Through Forsaken, Šlezić attempts to reveal the shocking truth that Afghanistan is very far from being free of patriarchal oppression. The disparity between the media's presentation of Afghanistan and the reality of daily life motivated Šlezić to create Forsaken. Šlezić aims to convey that conditions for Afghan women have not drastically improved, and these women need help. She intends to create an honest and explicit depiction of these conditions. Within Forsaken, Šlezić highlights the stories of women who lit themselves on fire to escape their devastating situations. This is not an uncommon occurrence, and demonstrates the desperation that these women feel as well as their desire to be free. The images displayed in Forsaken are an artful depiction of defiant femininity within an oppressive and devastating war zone. Šlezić does not believe the conditions for Afghan women will change soon, but calls for attention to this issue through Forsaken.

=== The Voice ===

In 2015, Šlezić created a short documentary entitled, "The Voice". This thirteen-minute film is about retired CBC Radio celebrity, Andy Barrie, documenting his experience with Parkinson's disease. "The Voice" chronicles Barrie's life before and after his diagnosis, both before and after he undergoes treatment. Šlezić accounts his experience as he undergoes a new treatment called Deep Brain Stimulation.

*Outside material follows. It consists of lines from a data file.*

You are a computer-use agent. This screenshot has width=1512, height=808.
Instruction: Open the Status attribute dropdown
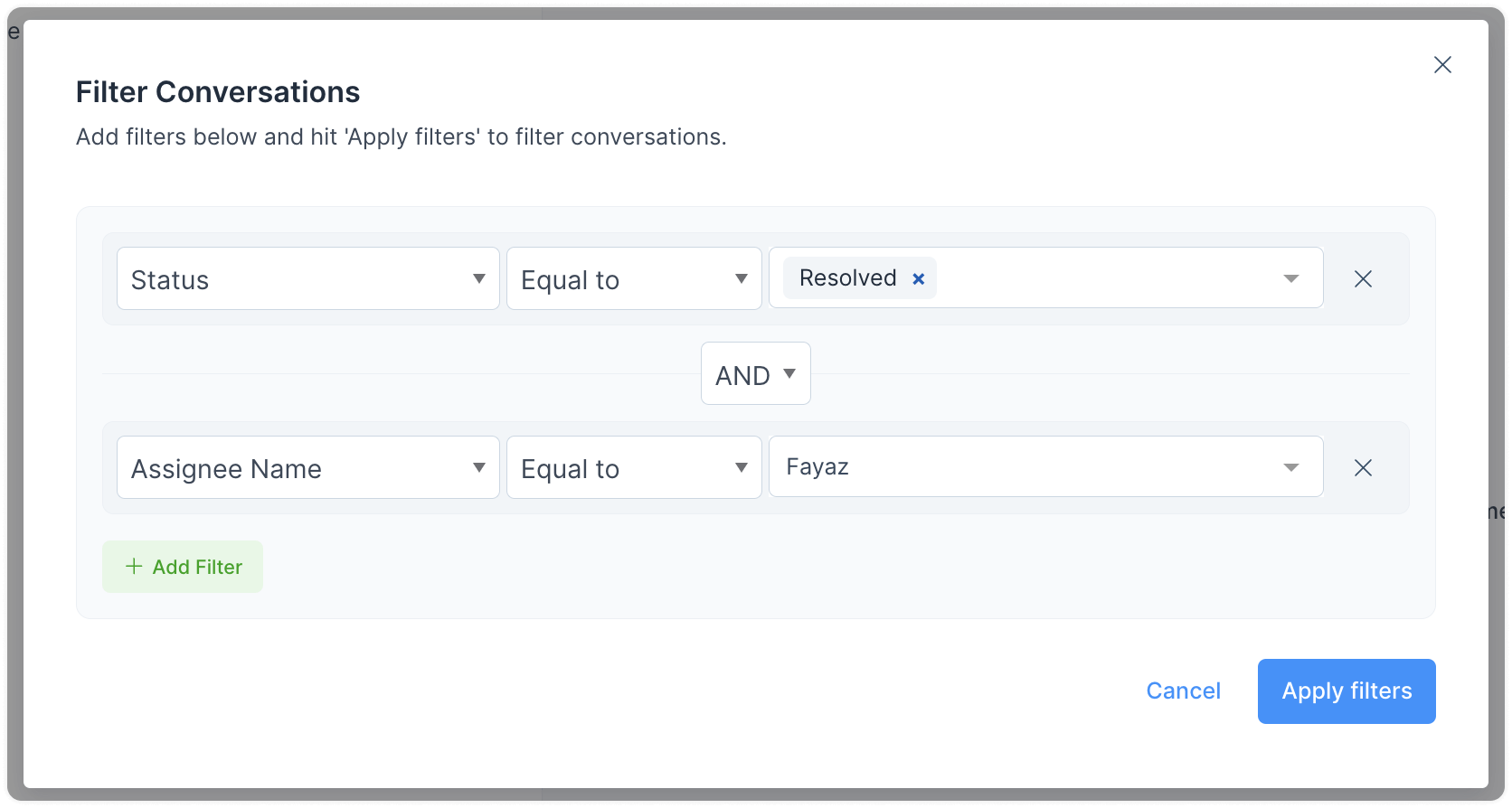[x=308, y=279]
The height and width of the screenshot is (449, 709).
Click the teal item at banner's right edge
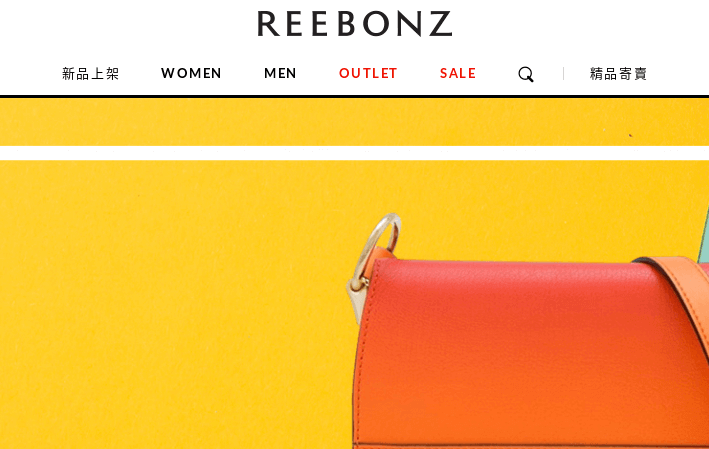pyautogui.click(x=704, y=240)
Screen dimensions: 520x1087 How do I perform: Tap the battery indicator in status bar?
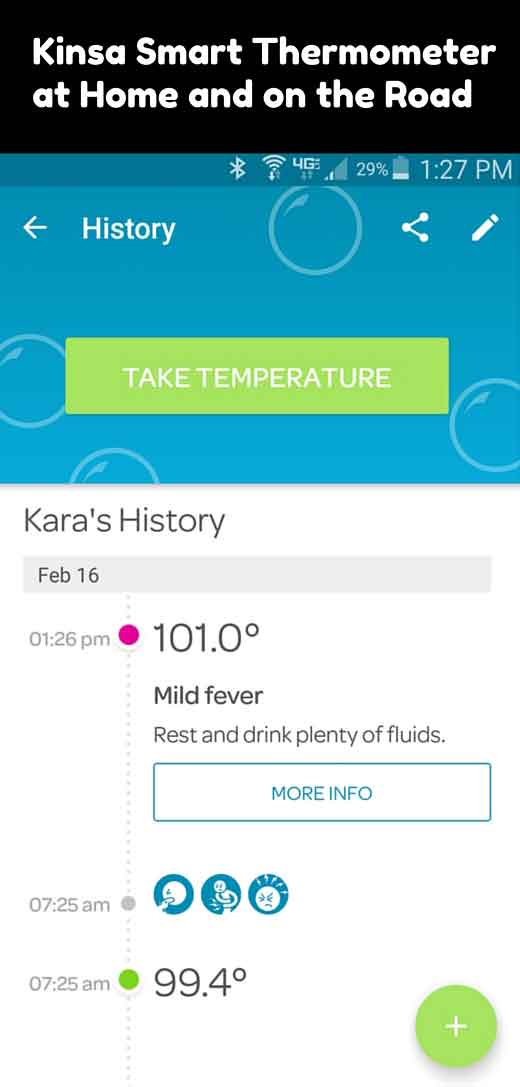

Barrie underwent this treatment for two and a half years. It is only successful in 20 percent of people, and fortunately was successful for Barrie. Šlezić documented Barrie's improvement with this treatment and noted that the difference she saw was incredible. Creating this film was both a professional and personal experience for Šlezić. She notes that it was difficult to separate her emotions from the filmmaking process, but ultimately she had to put emotions aside and continue filming.

== Exhibitions ==

Šlezić's photography has been shown internationally in Croatia, Turkey, North America, and Europe. Below is a selection of Šlezić's documented exhibitions.
- Perception, Toronto, Ontario 2006
- Afghan Women "Never Conquered," Montréal, Québec 2005
- Time Stands Still, Toronto, Ontario 2004
- Kites, Guns and Dreams Exhibition, Vancouver, British Columbia 2004
- Landmine Victims, Toronto, Ontario 2003
- Homeless, Toronto, Ontario 2002
- Mennonites, Toronto, Ontario 2001

== Feminism ==

Šlezić's work related to feminism because it aims to enlighten outsiders of the oppression that certain populations, particularly Afghan women, face. Through her work, Šlezić aims to educate individuals about the devastation and injustices of a war-torn country such as Afghanistan. Her work recognizes the pain that others face, and calls attention to this issue. Šlezić's primary goal is to educate people and spread the truth about this injustice. This is because the oppressive conditions Afghan women endure creates a much larger issue than it is widely believed to be and it has not considerably improved. Šlezić advocates for the liberty of Afghan women, noting that their oppression is rooted in tradition and religion. She intends to bring awareness to this issue, and calls for action through her work. She creates a discourse noting that Afghan women are extremely knowledgeable about their oppressive situations, but they need help to be liberated from oppression. Šlezić places an emphasis on revealing that Afghan women feel angry and defiant in their current situation, rather than hopeless. She aims to point out the lack of freedom and control that Afghan women have. They need help, but do not need to be saved, and Šlezić aims to bring attention to this. She provides oppressed Afghan women with a voice and calls for liberty for these women.

==Awards and recognition==

In 2005, Šlezić came in first place in the Photojournalism and Photo Essay category at the National Magazine Awards. Her winning photo depicts Canadian soldiers in Afghanistan and is entitled, "Operation Kabul." Also in 2005, Šlezić won the World Press Joop Swart Masterclass Award, and won Gold at the International Summit Creative Awards . In 2006, Šlezić won a Lucie Award for her photo of a female sex worker in Afghanistan. In addition, Šlezić received 2nd place in the International Photo Awards in Professional Editorial Category as well as the Professional People/ Culture Category in 2006.